+++ TASK INPUTS +++

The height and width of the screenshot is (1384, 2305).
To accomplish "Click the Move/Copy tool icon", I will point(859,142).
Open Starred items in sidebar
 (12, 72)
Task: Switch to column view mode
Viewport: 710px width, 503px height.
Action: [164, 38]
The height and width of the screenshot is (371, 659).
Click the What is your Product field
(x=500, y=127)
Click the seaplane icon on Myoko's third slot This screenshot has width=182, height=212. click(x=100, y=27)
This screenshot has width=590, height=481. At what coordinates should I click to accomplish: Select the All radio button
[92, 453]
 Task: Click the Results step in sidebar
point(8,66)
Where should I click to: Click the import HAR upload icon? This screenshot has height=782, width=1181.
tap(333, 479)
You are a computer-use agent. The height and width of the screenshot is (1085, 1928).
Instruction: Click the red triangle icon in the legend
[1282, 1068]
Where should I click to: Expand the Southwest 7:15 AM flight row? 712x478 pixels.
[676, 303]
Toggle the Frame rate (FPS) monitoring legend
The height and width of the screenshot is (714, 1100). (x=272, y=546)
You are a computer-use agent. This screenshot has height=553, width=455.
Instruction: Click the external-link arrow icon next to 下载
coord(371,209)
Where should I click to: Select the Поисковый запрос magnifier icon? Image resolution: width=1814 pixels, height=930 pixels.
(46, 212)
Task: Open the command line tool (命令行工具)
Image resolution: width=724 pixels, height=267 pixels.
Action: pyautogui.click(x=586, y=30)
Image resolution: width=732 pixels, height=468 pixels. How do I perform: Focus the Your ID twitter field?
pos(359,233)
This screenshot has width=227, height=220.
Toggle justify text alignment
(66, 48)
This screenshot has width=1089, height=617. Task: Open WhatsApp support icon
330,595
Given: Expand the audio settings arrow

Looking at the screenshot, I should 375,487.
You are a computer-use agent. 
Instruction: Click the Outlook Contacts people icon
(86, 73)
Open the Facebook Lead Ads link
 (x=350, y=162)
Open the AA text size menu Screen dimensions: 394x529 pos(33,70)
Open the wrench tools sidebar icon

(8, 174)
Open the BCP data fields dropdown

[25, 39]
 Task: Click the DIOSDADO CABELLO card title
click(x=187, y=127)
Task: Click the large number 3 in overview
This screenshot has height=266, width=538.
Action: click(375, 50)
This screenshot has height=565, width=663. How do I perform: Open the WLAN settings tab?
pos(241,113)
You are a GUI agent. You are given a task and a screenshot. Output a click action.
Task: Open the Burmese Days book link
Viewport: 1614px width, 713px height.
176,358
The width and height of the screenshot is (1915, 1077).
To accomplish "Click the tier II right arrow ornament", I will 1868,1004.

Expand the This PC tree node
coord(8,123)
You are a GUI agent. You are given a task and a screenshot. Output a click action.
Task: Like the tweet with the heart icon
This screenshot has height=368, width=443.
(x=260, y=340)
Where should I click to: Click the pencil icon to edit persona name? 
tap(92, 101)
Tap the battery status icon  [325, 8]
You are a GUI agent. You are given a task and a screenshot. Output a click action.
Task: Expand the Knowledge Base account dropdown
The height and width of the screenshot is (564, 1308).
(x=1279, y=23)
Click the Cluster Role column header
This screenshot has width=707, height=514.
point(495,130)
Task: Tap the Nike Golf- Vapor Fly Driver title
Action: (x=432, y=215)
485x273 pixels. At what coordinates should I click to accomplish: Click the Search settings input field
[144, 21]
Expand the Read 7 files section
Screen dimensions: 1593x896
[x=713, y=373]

+++

**THE EXERCISE**
Can you edit the data above so that each "computer-use agent" reads "GUI agent" and every other part stays the same?

**FINISHED EXERCISE**
The height and width of the screenshot is (1384, 2305).
To accomplish "Click the Move/Copy tool icon", I will point(859,142).
Open Starred items in sidebar
 (12, 72)
Task: Switch to column view mode
Viewport: 710px width, 503px height.
Action: [164, 38]
The height and width of the screenshot is (371, 659).
Click the What is your Product field
(x=500, y=127)
Click the seaplane icon on Myoko's third slot This screenshot has width=182, height=212. click(x=100, y=27)
This screenshot has width=590, height=481. At what coordinates should I click to accomplish: Select the All radio button
[92, 453]
 Task: Click the Results step in sidebar
point(8,66)
Where should I click to: Click the import HAR upload icon? This screenshot has height=782, width=1181.
tap(333, 479)
You are a GUI agent. The height and width of the screenshot is (1085, 1928).
Instruction: Click the red triangle icon in the legend
[1282, 1068]
Where should I click to: Expand the Southwest 7:15 AM flight row? 712x478 pixels.
[676, 303]
Toggle the Frame rate (FPS) monitoring legend
The height and width of the screenshot is (714, 1100). (x=272, y=546)
You are a GUI agent. This screenshot has height=553, width=455.
Instruction: Click the external-link arrow icon next to 下载
coord(371,209)
Where should I click to: Select the Поисковый запрос magnifier icon? Image resolution: width=1814 pixels, height=930 pixels.
(46, 212)
Task: Open the command line tool (命令行工具)
Image resolution: width=724 pixels, height=267 pixels.
Action: pyautogui.click(x=586, y=30)
Image resolution: width=732 pixels, height=468 pixels. How do I perform: Focus the Your ID twitter field?
pos(359,233)
This screenshot has width=227, height=220.
Toggle justify text alignment
(66, 48)
This screenshot has width=1089, height=617. Task: Open WhatsApp support icon
330,595
Given: Expand the audio settings arrow

Looking at the screenshot, I should 375,487.
You are a GUI agent. 
Instruction: Click the Outlook Contacts people icon
(86, 73)
Open the Facebook Lead Ads link
 (x=350, y=162)
Open the AA text size menu Screen dimensions: 394x529 pos(33,70)
Open the wrench tools sidebar icon

(8, 174)
Open the BCP data fields dropdown

[25, 39]
 Task: Click the DIOSDADO CABELLO card title
click(x=187, y=127)
Task: Click the large number 3 in overview
This screenshot has height=266, width=538.
Action: click(375, 50)
This screenshot has height=565, width=663. How do I perform: Open the WLAN settings tab?
pos(241,113)
You are a GUI agent. You are given a task and a screenshot. Output a click action.
Task: Open the Burmese Days book link
Viewport: 1614px width, 713px height.
176,358
The width and height of the screenshot is (1915, 1077).
To accomplish "Click the tier II right arrow ornament", I will 1868,1004.

Expand the This PC tree node
coord(8,123)
You are a GUI agent. You are given a task and a screenshot. Output a click action.
Task: Like the tweet with the heart icon
This screenshot has height=368, width=443.
(x=260, y=340)
Where should I click to: Click the pencil icon to edit persona name? 
tap(92, 101)
Tap the battery status icon  [325, 8]
You are a GUI agent. You are given a task and a screenshot. Output a click action.
Task: Expand the Knowledge Base account dropdown
The height and width of the screenshot is (564, 1308).
(x=1279, y=23)
Click the Cluster Role column header
This screenshot has width=707, height=514.
point(495,130)
Task: Tap the Nike Golf- Vapor Fly Driver title
Action: (x=432, y=215)
485x273 pixels. At what coordinates should I click to accomplish: Click the Search settings input field
[144, 21]
Expand the Read 7 files section
Screen dimensions: 1593x896
[x=713, y=373]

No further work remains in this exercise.